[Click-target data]

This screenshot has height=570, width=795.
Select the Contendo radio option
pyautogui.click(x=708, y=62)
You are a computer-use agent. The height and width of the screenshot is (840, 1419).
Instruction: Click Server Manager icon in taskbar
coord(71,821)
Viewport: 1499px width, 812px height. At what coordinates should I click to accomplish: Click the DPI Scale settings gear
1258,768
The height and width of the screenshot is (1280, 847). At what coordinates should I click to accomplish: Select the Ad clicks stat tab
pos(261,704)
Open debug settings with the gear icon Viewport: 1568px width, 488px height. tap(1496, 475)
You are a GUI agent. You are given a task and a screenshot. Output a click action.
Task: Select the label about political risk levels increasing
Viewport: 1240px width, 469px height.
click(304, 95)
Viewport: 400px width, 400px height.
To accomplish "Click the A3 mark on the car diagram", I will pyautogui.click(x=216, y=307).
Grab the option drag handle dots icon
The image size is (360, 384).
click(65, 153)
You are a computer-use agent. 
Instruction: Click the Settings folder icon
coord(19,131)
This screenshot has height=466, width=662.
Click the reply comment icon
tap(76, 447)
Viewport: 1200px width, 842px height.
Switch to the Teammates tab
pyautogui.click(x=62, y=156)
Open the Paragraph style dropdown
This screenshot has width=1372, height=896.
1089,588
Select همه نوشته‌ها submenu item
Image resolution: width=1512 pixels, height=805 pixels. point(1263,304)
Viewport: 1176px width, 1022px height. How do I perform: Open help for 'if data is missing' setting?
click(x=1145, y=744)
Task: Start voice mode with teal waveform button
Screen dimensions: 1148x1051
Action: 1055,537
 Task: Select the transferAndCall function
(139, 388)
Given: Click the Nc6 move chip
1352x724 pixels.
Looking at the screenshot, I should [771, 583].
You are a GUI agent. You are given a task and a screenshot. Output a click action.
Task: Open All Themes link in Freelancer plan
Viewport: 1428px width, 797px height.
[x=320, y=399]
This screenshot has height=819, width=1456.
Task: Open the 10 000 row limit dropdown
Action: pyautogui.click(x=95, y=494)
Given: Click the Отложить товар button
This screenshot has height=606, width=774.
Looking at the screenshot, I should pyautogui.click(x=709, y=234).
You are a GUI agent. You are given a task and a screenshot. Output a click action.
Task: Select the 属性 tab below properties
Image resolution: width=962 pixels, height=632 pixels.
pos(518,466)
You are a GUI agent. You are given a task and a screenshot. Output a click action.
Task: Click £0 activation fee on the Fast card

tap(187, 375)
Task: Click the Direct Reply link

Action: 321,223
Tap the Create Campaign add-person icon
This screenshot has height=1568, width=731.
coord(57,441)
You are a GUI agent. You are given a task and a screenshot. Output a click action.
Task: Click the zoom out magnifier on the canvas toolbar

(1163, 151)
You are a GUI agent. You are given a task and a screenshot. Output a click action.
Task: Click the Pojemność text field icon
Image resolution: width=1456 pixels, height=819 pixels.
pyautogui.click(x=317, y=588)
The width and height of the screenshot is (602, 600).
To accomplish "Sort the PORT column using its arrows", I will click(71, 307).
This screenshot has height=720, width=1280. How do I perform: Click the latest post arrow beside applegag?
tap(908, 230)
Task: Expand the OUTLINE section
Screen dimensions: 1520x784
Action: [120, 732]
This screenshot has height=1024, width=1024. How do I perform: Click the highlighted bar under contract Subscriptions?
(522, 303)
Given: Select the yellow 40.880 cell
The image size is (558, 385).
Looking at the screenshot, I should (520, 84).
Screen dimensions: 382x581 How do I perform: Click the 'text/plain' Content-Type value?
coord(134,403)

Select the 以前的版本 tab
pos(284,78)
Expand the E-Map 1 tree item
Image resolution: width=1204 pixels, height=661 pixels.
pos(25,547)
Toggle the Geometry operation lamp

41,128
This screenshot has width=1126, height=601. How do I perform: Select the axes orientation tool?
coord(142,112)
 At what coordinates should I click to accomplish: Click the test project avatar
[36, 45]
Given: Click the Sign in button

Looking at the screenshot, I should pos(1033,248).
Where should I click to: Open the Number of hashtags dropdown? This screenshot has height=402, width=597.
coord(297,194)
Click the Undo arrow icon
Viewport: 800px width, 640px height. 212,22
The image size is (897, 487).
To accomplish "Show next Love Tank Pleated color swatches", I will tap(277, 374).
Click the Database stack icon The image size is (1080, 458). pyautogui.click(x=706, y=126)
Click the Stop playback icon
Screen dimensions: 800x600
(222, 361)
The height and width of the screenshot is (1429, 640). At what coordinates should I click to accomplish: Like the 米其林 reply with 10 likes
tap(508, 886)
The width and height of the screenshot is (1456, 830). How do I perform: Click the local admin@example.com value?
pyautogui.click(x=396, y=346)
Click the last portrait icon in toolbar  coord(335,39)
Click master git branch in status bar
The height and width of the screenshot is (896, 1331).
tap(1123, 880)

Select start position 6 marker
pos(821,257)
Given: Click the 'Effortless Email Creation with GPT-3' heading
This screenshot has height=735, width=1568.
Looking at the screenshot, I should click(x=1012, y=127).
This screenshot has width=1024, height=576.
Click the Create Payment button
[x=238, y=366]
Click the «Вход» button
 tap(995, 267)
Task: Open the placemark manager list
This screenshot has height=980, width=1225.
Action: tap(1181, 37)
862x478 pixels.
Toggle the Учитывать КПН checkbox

* [Task to carry out]
Please lay out the records as a numbered list, from their first line up to and including the line with "Looking at the screenshot, I should [771, 583].". Leave out any blank lines.

* [Exercise output]
1. This screenshot has height=570, width=795.
2. Select the Contendo radio option
3. pyautogui.click(x=708, y=62)
4. You are a computer-use agent. The height and width of the screenshot is (840, 1419).
5. Instruction: Click Server Manager icon in taskbar
6. coord(71,821)
7. Viewport: 1499px width, 812px height. At what coordinates should I click to accomplish: Click the DPI Scale settings gear
8. 1258,768
9. The height and width of the screenshot is (1280, 847). At what coordinates should I click to accomplish: Select the Ad clicks stat tab
10. pos(261,704)
11. Open debug settings with the gear icon Viewport: 1568px width, 488px height. tap(1496, 475)
12. You are a GUI agent. You are given a task and a screenshot. Output a click action.
13. Task: Select the label about political risk levels increasing
14. Viewport: 1240px width, 469px height.
15. click(304, 95)
16. Viewport: 400px width, 400px height.
17. To accomplish "Click the A3 mark on the car diagram", I will pyautogui.click(x=216, y=307).
18. Grab the option drag handle dots icon
19. The image size is (360, 384).
20. click(65, 153)
21. You are a computer-use agent. 
22. Instruction: Click the Settings folder icon
23. coord(19,131)
24. This screenshot has height=466, width=662.
25. Click the reply comment icon
26. tap(76, 447)
27. Viewport: 1200px width, 842px height.
28. Switch to the Teammates tab
29. pyautogui.click(x=62, y=156)
30. Open the Paragraph style dropdown
31. This screenshot has width=1372, height=896.
32. 1089,588
33. Select همه نوشته‌ها submenu item
34. Image resolution: width=1512 pixels, height=805 pixels. point(1263,304)
35. Viewport: 1176px width, 1022px height. How do I perform: Open help for 'if data is missing' setting?
36. click(x=1145, y=744)
37. Task: Start voice mode with teal waveform button
38. Screen dimensions: 1148x1051
39. Action: 1055,537
40.  Task: Select the transferAndCall function
41. (139, 388)
42. Given: Click the Nc6 move chip
43. 1352x724 pixels.
44. Looking at the screenshot, I should [771, 583].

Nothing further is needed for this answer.